▸ WHAT IS NEEDED
In the listing below, how many lines carry the word "agent"? Reply with only the number.

▸ PROVIDED INFORMATION
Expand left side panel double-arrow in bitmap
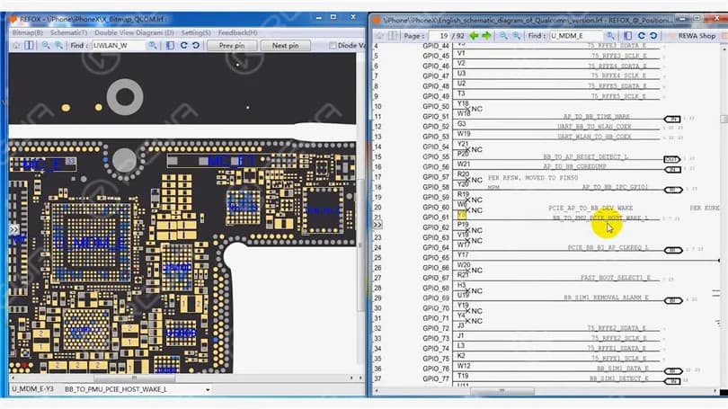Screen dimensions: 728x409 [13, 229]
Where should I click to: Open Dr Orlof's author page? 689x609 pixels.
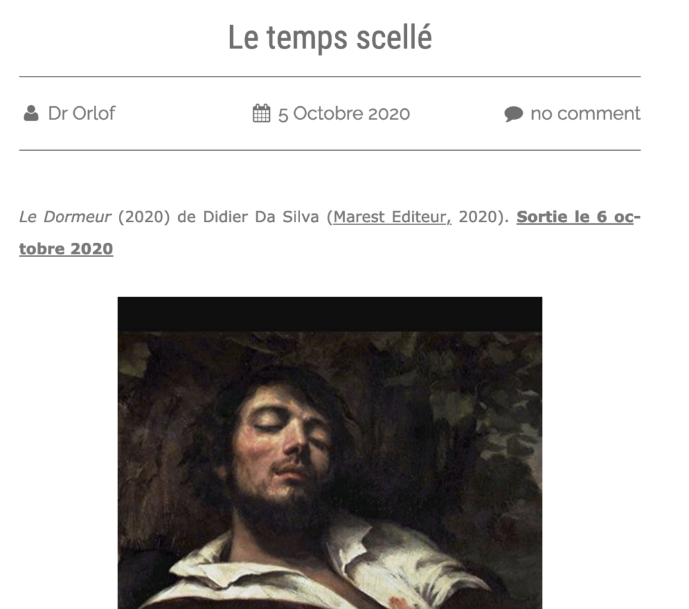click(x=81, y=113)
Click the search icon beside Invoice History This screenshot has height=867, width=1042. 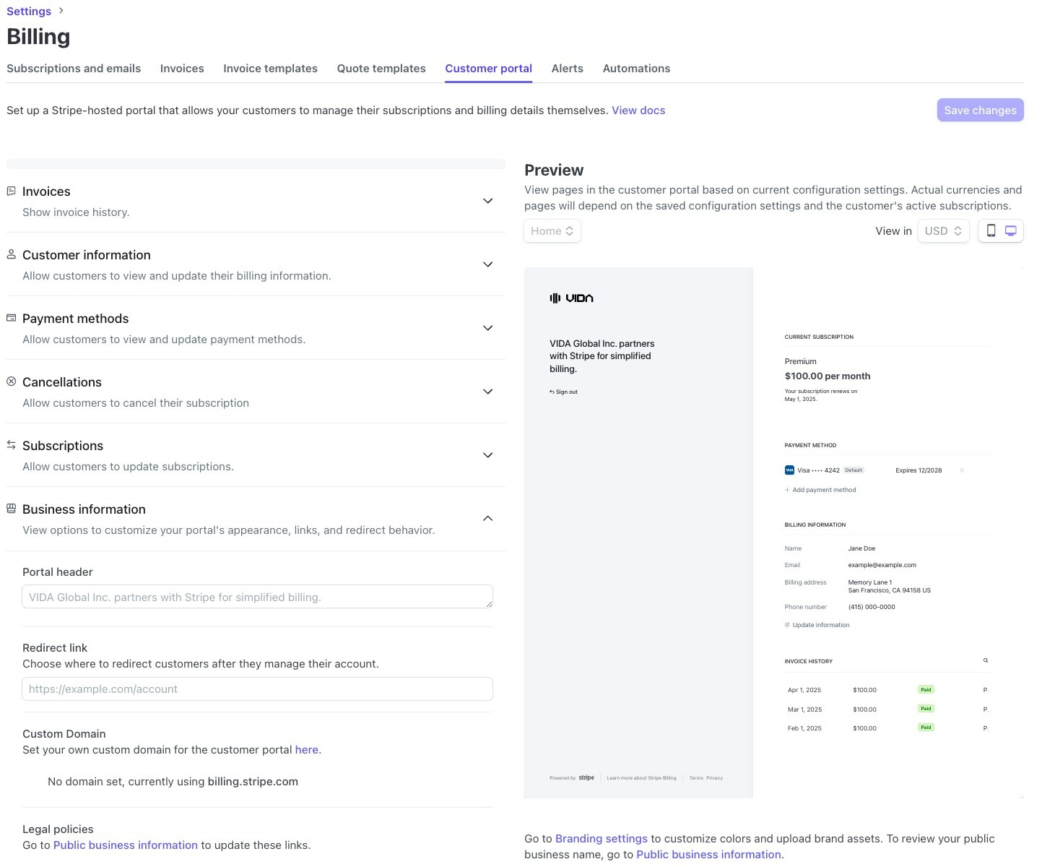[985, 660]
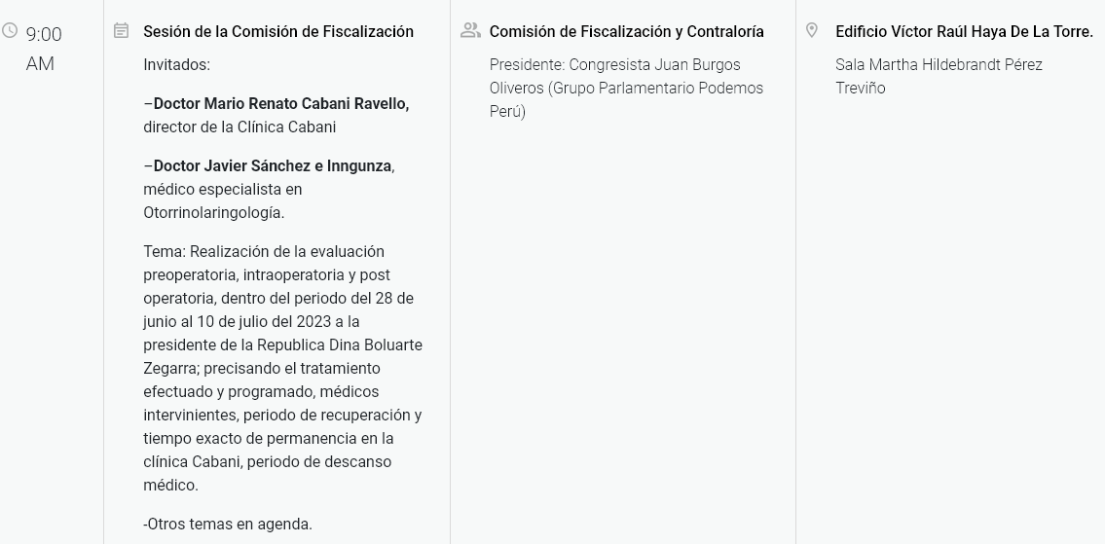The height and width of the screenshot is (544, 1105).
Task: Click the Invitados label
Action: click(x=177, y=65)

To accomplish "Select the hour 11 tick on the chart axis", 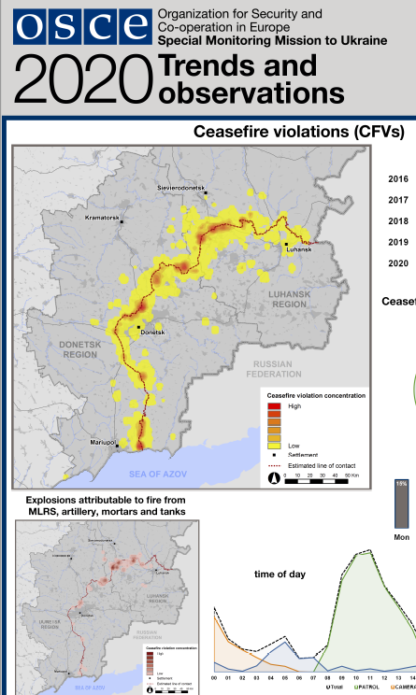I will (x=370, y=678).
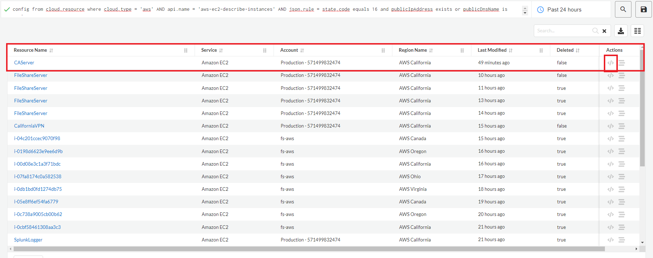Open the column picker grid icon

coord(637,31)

...

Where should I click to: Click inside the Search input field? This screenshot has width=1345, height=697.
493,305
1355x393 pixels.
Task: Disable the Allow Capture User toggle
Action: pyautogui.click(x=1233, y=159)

...

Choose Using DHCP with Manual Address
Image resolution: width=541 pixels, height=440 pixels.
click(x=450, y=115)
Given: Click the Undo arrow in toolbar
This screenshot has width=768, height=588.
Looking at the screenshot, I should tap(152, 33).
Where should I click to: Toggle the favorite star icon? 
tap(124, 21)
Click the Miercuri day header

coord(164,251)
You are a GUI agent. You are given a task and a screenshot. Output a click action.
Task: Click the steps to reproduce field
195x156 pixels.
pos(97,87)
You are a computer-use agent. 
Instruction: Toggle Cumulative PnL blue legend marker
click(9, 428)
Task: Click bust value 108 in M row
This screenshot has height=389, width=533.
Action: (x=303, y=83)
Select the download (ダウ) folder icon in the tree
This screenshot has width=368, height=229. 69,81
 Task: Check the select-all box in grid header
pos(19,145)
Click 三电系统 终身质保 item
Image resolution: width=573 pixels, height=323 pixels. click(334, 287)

▸ EXPECTED ANSWER
2